Frau Oppenheim verbrachte mit ihren beiden Töchtern viel Zeit in Scheiblingkirchen, ihr Mann kam immer am Wochenende. Die Familie Ostermann waren die Hausmeister in der Villa. Sie bewohnten den Keller. Frau Ostermann kochte auch oft für die Familie Oppenheim.

Nach dem Anschluss 1938 reiste die Familie Oppenheim nach Chicago aus. Ihr Besitz konnte nicht von den Nationalsozialisten beschlagnahmt werden, weil er im Grundbuch auf den Namen der Ehefrau Karoline Oppenheim, die keine Jüdin war, eingetragen war.

1954 verkaufte die Familie den gesamten Grundbesitz an die Gemeinde unter Bürgermeister Johann Stangl, der darauf eine neue Volksschule, eine Hauptschule und eine Turnhalle errichten ließ. Den verbleibenden Baugrund in der Badgasse verkaufte die Gemeinde an private "Häuselbauer".

Die fünf Häuser in der Altenheimstraße rechts nach der Auffahrt nach Reitersberg, von Scheiblingkirchen kommend, sind als "Laub-Häuser" bekannt. Sie bekamen ihren Namen von der jüdischen Familie Laub.
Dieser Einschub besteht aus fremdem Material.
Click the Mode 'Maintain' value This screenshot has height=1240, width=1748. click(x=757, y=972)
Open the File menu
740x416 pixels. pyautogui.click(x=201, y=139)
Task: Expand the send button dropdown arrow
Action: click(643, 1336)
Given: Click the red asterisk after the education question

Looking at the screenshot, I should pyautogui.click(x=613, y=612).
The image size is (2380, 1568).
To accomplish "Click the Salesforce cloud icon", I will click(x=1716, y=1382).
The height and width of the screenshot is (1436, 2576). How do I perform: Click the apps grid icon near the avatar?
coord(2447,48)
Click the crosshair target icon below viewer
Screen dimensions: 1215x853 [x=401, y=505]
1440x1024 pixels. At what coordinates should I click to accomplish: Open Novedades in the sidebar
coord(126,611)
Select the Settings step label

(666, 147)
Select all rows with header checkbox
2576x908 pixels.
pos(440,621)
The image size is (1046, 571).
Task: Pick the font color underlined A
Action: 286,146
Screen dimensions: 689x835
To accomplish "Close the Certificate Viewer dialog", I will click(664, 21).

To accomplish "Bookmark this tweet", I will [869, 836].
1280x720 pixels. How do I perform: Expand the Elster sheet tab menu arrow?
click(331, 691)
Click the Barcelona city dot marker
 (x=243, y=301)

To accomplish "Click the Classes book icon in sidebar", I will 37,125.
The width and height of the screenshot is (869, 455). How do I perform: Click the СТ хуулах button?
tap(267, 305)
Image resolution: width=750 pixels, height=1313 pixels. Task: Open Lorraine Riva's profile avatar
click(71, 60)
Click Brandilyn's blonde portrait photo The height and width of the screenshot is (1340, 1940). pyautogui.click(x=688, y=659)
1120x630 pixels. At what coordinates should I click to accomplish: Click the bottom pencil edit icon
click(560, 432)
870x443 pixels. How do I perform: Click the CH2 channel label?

1921 erwarb Adolfo Laub diese Häuser, das große Grundstück gegenüber und ein Grundstück am anderen Ufer der Schlatten. Die Familie stammte aus Polen und baute in Wien ein Buchbindergeschäft auf. Adolfo war 1910 nach Argentinien ausgewandert. Nachdem die Geschäfte dort nicht gut gingen, kehrte er nach sechs Jahren nach Wien zurück.
In diesen fünf Häusern in Scheiblingkirchen verbrachte die Familie Laub mit Freunden und Sommergästen viel Zeit. Unter ihnen war auch der spätere Präsident der Innsbrucker Kultusgemeinde.

1935 traf die Familie ein schwerer Schicksalsschlag. Adolfos Frau Emma verwechselte Heidelbeeren mit Tollkirschen und starb an der Vergiftung.

Adolfo Laub wanderte 1938 nach Argentinien aus. Sein Besitz wurde nicht beschlagnahmt, weil er die argentinische Staatsbürgerschaft angenommen hatte. 1954 kam Adolfo mit seiner zweiten Frau, seinem Sohn Hans und dessen Tochter Claudia nach Scheiblingkirchen, um seinen Besitz zu veräußern. Auch in diesem Fall war es der Bürgermeister Johann Stangl, der die gesamte Liegenschaft für die Gemeinde erwarb. Die Häuser wurden zum Teil gleich an die Mieter verkauft, im Garten gegenüber wurden ein Altenwohnheim und ein Schwimmbad errichtet. Am anderen Ufer der Schlatten entstand ein Fußballplatz.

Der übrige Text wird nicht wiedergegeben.